Overall, patients who discontinued the enfuvirtide portion of their regimen had a significant increase in viral RNA levels; the greatest increases were detected within 4 weeks after discontinuation but were sustained over the course of 24 weeks (increase of 0.19 log10 HIV RNA copies/mL, repeated-measures regression model). In the majority of patients, virologic rebound occurred before phenotypic assays detected a shift in IC50, which suggests that enfuvirtide had suppressive activity against resistant virus. Patients were viremic during therapy and, overall, had decreasing CD4+ T cell counts. Slopes after the discontinuation of enfuvirtide were also negative but were not significantly different from the negative slope before therapy. In this pilot study, therefore, it is not known whether the modest but significant virologic effect had clinical or immunologic consequences.
These data are provocative in suggesting that enfuvirtide may have partial antiviral activity in the presence of strong drug resistance mutations. The study poses 2 broad questions that converge on essential drug resistance issues.
What is the virologic and molecular basis for continued drug efficacy in the presence of resistance mutations? In vitro assays presented by Deeks et al. and by other researchers have suggested that enfuvirtide-resistant envelopes exhibit delayed viral entry kinetics or reduced replicative capacity [36]. Other possibilities, including coreceptor shift [33] and replication or fitness differences [37], may help explain the observation, although studies of some enfuvirtide-resistant env suggest high replication capacity [38].
What is contribution of enfuvirtide drug levels to persistent antiviral effects? In phase II studies, trough levels varied by 6-fold and exceeded the IC50s of wild-type virus by 8-10 fold [39-41]. In the TORO studies, resistant virus emerged with IC50 values in range of 4 to >200-fold [25]. It is possible that enfuvirtide levels in vivo approximate the IC50s of some resistant isolates, which accounts for partial antiviral activity.
The clinical benefit of continuing enfuvirtide in the presence of rebound viremia remains uncertain. Persistence pays off, but for whom? Does the virologic improvement demonstrated in this trial translate into an immunologic or clinical benefit, or is it simply an opportunity for continued drug pressure to select progressively more resistant mutants? At present, these data and those presented elsewhere are not sufficiently compelling to expand indications for the use of enfuvirtide or to amend guidelines regarding its use. The temptation to regard this virologic effect as "intermediate" activity is not supported with the same robust clinical trial data that established enfuvirtide's activity, and it should be avoided for the purposes of reporting standard genotyping and phenotyping.

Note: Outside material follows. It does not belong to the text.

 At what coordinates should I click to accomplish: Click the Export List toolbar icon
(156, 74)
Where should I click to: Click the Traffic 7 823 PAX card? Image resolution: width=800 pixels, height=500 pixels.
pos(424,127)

As Deeks et al. point out, larger trials are necessary to evaluate clinical and immunologic responses, the duration of the potential benefit, and the profile of adverse effects of continued enfuvirtide therapy in the setting of rebound viremia. Clinical end-point studies may be feasible in patients with advanced HIV-1 disease who are considering the use of enfuvirtide. Balanced against the cost, inconvenience, and potential adverse effects of continuing enfuvirtide in the setting of resistance, randomized trials, appropriately designed with a focus on sample size, inclusion criteria, and outcome measures, are warranted.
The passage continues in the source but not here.